= Gay Polo League =

Worldwide polo club

The Gay Polo League is a worldwide organization of LGBTQ polo players with members in 15 countries.

==History==
It was founded in 2006 by polo player Chip McKenney. It is headquartered in Wellington, Florida.

The league has been designated by the United States Polo Association (USPA) as a polo club. It has organized clinics and social events at Eldorado Polo Club, Empire Polo Club, Menlo Polo Club, San Diego Polo Club, Santa Barbara Polo Club, and Will Rogers Polo Club in Los Angeles. Recently, the Polo League has held events celebrating their pride as well as their love for the sport at the International Gay Polo Tournament hosted at the National Polo Center (formally International Polo Club Palm Beach.) The league has also produced GPL polo events in Argentina, England and France.

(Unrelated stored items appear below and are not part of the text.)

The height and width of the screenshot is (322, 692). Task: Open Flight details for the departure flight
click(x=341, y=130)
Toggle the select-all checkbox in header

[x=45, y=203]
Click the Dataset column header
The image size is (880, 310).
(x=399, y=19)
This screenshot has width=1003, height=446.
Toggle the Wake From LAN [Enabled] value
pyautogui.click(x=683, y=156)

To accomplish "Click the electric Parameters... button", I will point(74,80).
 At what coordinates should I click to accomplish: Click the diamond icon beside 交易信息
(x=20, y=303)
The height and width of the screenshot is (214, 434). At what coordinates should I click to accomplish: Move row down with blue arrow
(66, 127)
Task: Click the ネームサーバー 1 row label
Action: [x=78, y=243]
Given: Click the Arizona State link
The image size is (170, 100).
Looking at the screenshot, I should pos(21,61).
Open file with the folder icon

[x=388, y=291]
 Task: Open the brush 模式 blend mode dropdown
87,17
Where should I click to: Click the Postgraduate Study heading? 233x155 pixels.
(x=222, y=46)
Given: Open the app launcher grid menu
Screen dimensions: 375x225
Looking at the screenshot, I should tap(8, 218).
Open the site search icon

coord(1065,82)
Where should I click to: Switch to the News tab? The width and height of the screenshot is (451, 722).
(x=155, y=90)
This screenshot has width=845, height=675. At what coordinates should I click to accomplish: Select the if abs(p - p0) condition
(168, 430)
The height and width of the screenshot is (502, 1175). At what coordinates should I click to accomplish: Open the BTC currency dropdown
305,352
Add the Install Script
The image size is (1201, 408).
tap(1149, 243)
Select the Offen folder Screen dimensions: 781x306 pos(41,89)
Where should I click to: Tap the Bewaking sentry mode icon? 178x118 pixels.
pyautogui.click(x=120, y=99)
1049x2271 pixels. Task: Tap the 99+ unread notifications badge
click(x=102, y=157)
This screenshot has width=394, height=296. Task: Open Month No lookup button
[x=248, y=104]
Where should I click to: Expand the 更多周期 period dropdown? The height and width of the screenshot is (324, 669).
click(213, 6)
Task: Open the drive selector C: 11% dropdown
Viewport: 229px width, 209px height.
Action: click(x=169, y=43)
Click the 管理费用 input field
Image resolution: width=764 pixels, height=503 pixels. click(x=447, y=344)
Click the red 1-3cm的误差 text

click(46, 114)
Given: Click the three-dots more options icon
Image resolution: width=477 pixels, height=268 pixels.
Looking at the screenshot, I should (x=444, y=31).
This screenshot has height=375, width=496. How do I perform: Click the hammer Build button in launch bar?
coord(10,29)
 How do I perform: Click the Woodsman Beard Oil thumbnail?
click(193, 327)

Since 2010, the league has organized an annual International Gay Polo Tournament. The tournament took place at the Grand Champions Polo Club, owned by Melissa and Marc Ganzi, until 2014. In 2015, it moved to the International Polo Club Palm Beach. During the tournament, each team is joined by a high-goaler. For example, in 2010, eight-goal Nic Roldan joined one of the teams.

The GPL is a 501(c)(3) designated organization and has made charitable contributions to the Wellington Rotary Club, Compass, Palm Beach County chapter of the Human Rights Council, Services & Advocacy for GLBT Elders (SAGE), and onePulse Foundation.